- Stated task:
Copy the lines word for word, beginning with the line containing "Toggle text formatting" and continuing through the final line of the records.

[Lines taken from a collection]
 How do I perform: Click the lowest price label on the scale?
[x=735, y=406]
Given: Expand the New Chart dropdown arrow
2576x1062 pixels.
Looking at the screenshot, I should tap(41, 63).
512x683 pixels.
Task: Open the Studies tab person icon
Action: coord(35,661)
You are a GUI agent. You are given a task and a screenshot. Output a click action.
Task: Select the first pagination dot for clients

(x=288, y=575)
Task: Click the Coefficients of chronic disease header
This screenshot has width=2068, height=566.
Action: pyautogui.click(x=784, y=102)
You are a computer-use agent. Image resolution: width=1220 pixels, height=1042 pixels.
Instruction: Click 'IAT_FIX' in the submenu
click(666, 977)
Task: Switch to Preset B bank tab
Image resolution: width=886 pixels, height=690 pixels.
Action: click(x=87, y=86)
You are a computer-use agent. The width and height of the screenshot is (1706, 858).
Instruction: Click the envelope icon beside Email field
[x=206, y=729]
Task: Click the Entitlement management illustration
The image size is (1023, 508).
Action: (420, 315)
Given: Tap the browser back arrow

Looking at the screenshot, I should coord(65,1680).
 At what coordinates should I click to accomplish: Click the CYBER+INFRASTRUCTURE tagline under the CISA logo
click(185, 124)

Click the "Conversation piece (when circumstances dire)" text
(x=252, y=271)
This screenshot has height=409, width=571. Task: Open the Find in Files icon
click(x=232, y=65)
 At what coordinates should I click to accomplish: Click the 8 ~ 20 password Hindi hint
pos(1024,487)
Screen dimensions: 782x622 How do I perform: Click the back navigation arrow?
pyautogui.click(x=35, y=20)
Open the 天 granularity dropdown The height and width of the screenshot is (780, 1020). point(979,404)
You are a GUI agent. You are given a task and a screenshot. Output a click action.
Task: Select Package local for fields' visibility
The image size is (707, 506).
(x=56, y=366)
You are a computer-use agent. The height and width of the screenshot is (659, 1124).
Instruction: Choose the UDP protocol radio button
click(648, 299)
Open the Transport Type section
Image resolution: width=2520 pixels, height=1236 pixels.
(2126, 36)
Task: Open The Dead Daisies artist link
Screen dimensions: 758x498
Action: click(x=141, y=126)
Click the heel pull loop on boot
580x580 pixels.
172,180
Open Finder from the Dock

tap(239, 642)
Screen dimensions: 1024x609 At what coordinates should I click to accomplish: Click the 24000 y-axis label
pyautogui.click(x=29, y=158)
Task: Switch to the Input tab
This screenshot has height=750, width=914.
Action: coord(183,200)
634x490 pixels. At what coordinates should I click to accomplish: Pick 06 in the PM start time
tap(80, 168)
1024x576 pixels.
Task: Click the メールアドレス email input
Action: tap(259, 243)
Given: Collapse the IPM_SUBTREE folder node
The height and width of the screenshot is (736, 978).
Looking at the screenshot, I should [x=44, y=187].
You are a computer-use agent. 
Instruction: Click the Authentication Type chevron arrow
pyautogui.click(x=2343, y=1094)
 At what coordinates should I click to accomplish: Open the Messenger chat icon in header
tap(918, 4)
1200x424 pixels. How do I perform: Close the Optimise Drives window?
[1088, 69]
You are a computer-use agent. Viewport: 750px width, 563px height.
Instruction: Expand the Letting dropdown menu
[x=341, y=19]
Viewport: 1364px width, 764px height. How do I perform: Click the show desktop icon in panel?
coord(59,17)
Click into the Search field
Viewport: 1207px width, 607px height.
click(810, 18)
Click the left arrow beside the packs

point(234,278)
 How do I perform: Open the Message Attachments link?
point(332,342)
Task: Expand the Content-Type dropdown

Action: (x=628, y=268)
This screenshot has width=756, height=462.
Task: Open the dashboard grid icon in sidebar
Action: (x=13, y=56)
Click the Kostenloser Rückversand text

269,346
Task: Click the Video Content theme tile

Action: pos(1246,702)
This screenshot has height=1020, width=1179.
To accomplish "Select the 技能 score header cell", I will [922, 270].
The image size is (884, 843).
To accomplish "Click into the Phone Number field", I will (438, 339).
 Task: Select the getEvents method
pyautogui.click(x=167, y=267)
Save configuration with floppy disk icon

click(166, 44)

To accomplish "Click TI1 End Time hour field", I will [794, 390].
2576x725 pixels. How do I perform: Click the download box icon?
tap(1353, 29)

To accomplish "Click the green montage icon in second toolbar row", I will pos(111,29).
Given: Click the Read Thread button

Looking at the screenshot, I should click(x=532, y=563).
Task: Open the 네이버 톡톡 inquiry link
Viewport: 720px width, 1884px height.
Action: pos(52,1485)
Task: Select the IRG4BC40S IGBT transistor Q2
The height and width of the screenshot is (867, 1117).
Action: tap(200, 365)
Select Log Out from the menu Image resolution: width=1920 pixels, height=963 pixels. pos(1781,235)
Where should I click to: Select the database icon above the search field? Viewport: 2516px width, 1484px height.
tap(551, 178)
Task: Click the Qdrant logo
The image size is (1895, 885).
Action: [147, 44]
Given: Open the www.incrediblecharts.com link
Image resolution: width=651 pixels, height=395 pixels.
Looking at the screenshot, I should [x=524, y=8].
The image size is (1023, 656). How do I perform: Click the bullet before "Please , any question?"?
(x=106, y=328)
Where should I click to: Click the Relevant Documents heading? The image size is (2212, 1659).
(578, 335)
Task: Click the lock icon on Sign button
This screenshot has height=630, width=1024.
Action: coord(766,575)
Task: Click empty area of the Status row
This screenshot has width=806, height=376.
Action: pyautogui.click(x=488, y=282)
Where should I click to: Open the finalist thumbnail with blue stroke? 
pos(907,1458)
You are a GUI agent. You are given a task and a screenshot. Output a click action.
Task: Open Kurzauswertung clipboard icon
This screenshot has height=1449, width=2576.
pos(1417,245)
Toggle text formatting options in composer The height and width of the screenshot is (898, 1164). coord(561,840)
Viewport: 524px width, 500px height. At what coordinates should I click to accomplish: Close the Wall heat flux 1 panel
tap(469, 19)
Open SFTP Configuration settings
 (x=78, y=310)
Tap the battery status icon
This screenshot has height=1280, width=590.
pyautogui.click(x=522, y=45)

- Response for this exercise:
Toggle text formatting options in composer The height and width of the screenshot is (898, 1164). coord(561,840)
Viewport: 524px width, 500px height. At what coordinates should I click to accomplish: Close the Wall heat flux 1 panel
tap(469, 19)
Open SFTP Configuration settings
 (x=78, y=310)
Tap the battery status icon
This screenshot has height=1280, width=590.
pyautogui.click(x=522, y=45)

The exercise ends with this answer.